‘Büyük düşünmek büyük hayal etmek (lazım)...’
Dünyayı bir kırmızı halıdan ibaretmiş gibi gösteren ve buna kainat olarak inanmamızı uman Emmy Ödül Töreni’ndeki şatafatlı sunucuların bir ara söylediği cümle. Bazı cümleler, barındırdıkları sözcükler ne kadar tılsımlı olursa olsun, bazen ne kadar da itici olabiliyor.
***
Oysa hayallerin açtığı bambaşka kapılar mevcut.
İstanbul Pera Müzesi’nde Eylül ayının başında açılmış bir sergi var. Pera Müzesi bu kez gençleri ağırlıyor. ‘Karşılaşmalar’ sergisi, Akdeniz Üniversitesi Güzel Sanatlar Fakültesi’nden mezun olanların ve eğitimlerine devam eden lisansüstü öğrencilerin yapıtlarını içeriyor. Akdeniz’den esen bu rüzgâr bize birçok şey anlatıyor. Belki bu yüzden sergiyi gezerken ayrı bir sevinç duydum. ‘Demokrasisi bu kadar dumura uğramış, temelleri bu kadar büyük sarsıntılar geçiren bir ülkede hâlâ genç insanlardan böylesi yaratıcı bir ses yükseliyorsa umutsuzluğa kapılmamak gerekiyor!’ diye düşündüm.
Resim, heykel, grafik, seramik, fotoğraf, geleneksel sanatlar ve sinema-televizyon gibi görsel sanatların bütün alanlarında üretilen bu yapıtlar, ortak kavramsal bir temadan çok, Fakülte’nin sanatla kurduğu çok yönlü eğitim modelini aktarıyor. Farklı farklı estetik ve tematik yaklaşımlar, disiplinlerarası köprülerin ve bundan doğan çoksesliliğin birer kanıtı. Dahası yetişmekte olan sanatçılarımızın da dünyayı algılama ve sorgulama pratiklerinin ipuçlarını sunuyor. Yapıtlar, ‘Bedenin Dönüşümü’, ‘Soyutlama’, ‘Kavramsal Yaklaşımlar’, ‘Dijital Evren-Reklam’ ve ‘Belgesel’ başlıkları altında bizlerle buluşuyor. Açıkçası beni en çok etkileyen bölüm ‘Bedenin Dönüşümü’ oldu. Handan Akarsu’nun Hatıra’sı, Berna Akça’nın Figür’ü, Bayram Armutçu’nun ‘Alâmet’i ve Müberra Delibaş’ın ‘Metastaz’ının önünde epey zaman geçirdim. Ancak, şunu teslim etmem gerekiyor: Sergi, bir bütün olarak etkileyici ve doyurucu.

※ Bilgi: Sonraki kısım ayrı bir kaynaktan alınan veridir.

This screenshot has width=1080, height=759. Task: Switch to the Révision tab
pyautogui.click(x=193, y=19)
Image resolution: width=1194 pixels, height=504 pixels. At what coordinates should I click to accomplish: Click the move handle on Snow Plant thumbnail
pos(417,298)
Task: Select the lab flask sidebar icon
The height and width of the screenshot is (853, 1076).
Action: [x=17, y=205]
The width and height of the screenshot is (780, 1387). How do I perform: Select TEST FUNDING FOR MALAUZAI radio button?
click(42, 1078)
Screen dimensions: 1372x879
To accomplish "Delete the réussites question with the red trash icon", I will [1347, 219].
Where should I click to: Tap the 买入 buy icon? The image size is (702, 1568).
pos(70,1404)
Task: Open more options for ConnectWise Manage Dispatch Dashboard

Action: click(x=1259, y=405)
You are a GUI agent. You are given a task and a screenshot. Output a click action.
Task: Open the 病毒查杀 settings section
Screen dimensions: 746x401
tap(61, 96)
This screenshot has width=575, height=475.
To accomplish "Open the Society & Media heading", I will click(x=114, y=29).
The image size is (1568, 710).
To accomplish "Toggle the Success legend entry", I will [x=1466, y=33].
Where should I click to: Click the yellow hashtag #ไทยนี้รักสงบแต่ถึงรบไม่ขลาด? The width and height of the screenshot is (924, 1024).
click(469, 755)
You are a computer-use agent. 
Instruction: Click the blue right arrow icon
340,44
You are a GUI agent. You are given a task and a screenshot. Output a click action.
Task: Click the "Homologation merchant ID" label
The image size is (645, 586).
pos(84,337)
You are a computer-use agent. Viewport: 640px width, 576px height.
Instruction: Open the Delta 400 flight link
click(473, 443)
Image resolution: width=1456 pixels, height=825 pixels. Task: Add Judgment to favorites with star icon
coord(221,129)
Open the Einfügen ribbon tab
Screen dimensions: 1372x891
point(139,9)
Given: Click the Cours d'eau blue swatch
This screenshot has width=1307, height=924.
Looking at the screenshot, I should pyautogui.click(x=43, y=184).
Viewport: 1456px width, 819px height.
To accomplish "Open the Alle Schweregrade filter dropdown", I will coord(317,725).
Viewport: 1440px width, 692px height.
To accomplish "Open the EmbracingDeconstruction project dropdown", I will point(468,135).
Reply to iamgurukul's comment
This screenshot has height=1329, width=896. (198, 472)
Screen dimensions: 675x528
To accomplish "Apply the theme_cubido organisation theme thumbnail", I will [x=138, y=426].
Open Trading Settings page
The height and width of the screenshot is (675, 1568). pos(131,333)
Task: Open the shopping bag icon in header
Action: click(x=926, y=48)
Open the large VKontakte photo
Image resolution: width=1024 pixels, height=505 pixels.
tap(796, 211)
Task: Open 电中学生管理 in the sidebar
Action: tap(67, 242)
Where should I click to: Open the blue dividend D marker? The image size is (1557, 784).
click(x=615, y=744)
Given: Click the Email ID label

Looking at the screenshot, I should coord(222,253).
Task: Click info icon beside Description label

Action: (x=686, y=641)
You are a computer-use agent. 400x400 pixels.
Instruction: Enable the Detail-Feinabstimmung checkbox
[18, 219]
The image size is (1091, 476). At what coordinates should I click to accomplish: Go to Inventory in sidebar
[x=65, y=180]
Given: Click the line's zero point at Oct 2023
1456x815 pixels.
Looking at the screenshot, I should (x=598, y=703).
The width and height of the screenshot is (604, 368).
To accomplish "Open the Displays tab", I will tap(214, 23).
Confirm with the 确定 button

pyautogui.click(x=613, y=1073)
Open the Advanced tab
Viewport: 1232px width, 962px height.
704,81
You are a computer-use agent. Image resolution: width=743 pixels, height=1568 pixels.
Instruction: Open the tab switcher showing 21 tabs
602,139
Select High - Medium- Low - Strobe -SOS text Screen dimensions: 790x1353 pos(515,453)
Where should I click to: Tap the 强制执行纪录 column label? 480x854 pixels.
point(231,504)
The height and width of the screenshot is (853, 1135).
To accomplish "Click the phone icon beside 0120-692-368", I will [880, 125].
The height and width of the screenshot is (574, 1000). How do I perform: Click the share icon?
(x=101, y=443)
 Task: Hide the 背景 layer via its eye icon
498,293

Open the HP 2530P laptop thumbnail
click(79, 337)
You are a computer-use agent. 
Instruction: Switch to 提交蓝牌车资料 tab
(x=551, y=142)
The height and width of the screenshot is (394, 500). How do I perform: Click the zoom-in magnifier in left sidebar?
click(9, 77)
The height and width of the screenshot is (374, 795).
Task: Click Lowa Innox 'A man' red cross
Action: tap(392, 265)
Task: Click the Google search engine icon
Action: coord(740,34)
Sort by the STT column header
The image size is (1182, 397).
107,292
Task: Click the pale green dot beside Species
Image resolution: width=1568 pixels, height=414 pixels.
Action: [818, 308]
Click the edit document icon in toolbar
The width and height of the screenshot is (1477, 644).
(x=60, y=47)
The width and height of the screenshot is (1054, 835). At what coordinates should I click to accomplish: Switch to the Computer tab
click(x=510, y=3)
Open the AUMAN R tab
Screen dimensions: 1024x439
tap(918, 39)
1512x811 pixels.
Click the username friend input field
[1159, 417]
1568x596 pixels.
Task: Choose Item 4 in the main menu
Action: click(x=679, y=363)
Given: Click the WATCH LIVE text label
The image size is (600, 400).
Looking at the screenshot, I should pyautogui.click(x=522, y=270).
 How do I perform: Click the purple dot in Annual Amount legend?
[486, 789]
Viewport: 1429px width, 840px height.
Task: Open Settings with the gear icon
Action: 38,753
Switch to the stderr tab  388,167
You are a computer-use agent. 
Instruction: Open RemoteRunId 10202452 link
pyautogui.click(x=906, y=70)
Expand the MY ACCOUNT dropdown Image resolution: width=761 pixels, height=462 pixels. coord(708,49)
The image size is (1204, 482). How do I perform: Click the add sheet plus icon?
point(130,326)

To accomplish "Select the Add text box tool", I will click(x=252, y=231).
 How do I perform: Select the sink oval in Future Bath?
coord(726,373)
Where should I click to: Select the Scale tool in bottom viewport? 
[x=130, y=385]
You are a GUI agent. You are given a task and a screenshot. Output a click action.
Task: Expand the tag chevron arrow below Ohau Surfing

Serginin kataloğundaki sunuş yazısında Rektör Prof. Mustafa Ünal ‘Pera Müzesi’nin Fakülte’nin merkez dışından merkeze yönelme eğilimine destek olduğunu’ ifade ediyor. Prof. Ünal’ın sözünü ettiği bu çaba gerçekten de çok önemli. Bu yüzden Pera Müzesi’ne teşekkürü bir borç biliyor ve bu tip sergilerin devamının gelmesini rica ediyorum. Elbette, Akdeniz Üniversitesi Güzel Sanatlar Fakültesi ve Güzel Sanatlar Enstitüsü’nde emeği geçen herkesi de kutluyorum. Kim ne derse desin yaşadığımız bu açmazlara en sahici cevap sanattan ve bilimden gelecektir.
16 Ekim’e kadar açık olan ‘Karşılaşmalar’ı kaçırmayın.
***
İletişim Yayınları’nın Genel Yayın Yönetmeni Nihat Tuna’yı kaybettik. Güzel, kıymetli, zarif bir insandı Nihat Tuna. İlk yayın yönetmenimdi. Abiydi. Başımız sağolsun.